Thursday, January 25, 2007

The Newest Power Retailer?

What is a power retailer? Well, some might say this retailer redefines service delivery. Others believe this retailer successfully changes the customer experience.

Meanwhile, some describe this powerhouse as having the ability to constantly crush the competition. And still others say this retailer produces predictable financial results. In my opinion, a true power retailer successfully combines all of these attributes.

While attending the A.G. Edwards Retailing 2007 conference in Miami this week, I got to meet the leader of one of these self-proclaimed retail powerhouses. Who was it? Interestingly, it was Vernon Hill, chairman and president of Cherry Hill, N.J.-based Commerce Bancorp Inc.

I know what you are thinking: A bank is not a retailer. Believe me, I was just as dubious when I listened to Hill describe Commerce Bank as a powerhouse retail brand.

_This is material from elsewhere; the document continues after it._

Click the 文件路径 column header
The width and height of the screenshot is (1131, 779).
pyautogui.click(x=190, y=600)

After listening to his presentation however, I changed my mind.

Straight-shooter Hill explained how he has created “a growth company in a no-growth business” by modeling his format around those of successful retailers.

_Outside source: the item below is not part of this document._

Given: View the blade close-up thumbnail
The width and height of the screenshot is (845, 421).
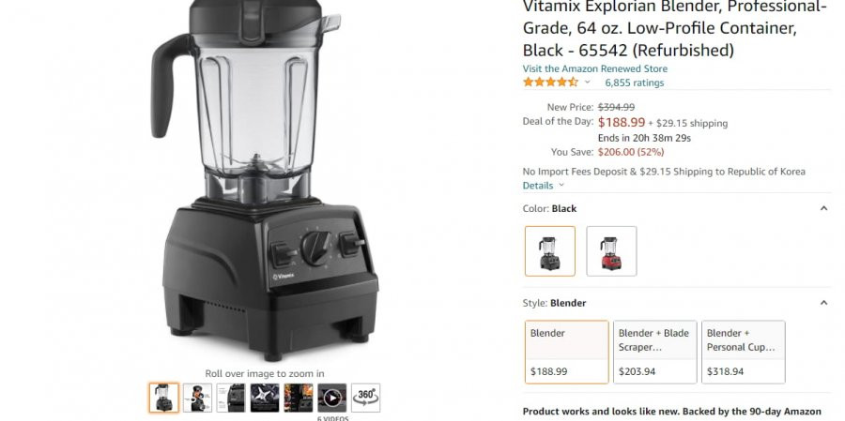Looking at the screenshot, I should click(265, 398).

“These companies attract loyal shoppers by providing a superior customer experience, not low prices,” he said at the conference. “We followed the same approach. It turns out our core customers are interested in the best experience, not the best rate.”

In fact, Commerce Bank’s entire business strategy keeps its “shopper” top of mind. Targeting the time-starved consumer, Commerce Bank is open seven days a week, and shoppers can bank until 8 p.m. in some locations. The bank offers self-service technology like a coin-counting kiosk (free to customers and non-customers alike), and online banking. And in keeping with its consumer-centric strategy, “in-store” associates cater to shoppers with children by handing out crayons, coloring books, toy banks and lollypops.

Surely, some readers are still questioning how they can twist this model into their own retail operation. Here’s how: Dig into Hill’s core philosophy and build a brand based on the customer’s needs.

“Creating memorable experiences, tapping emotions and delivering on your business promise is what creates fans and builds legendary brands,” he said.

If you are still not convinced, consider this: Hill opened his first location in 1973. By focusing on this retail-inspired business model, he had 30 “stores” in 1990. Today, the fast-growing business has 440 stores across metropolitan markets, including New York, Philadelphia and Washington D.C., and Southeast Florida, and has more than $45 billion in assets. (This unorthodox chain is also on target to have 900 locations by 2011.)

While I am not a Commerce Bank disciple, Hill’s animated presentation certainly got my juices flowing. What if more retailers took a lesson from Hill?

To me, the worst-case scenario is they would create a brand that fills a void and creates satisfied, loyal customers. More specifically, “a unique, consistent experience is what pushes these shoppers to become fans. And it takes a fan to positively sell your story,” Hill said. Who can argue with that logic?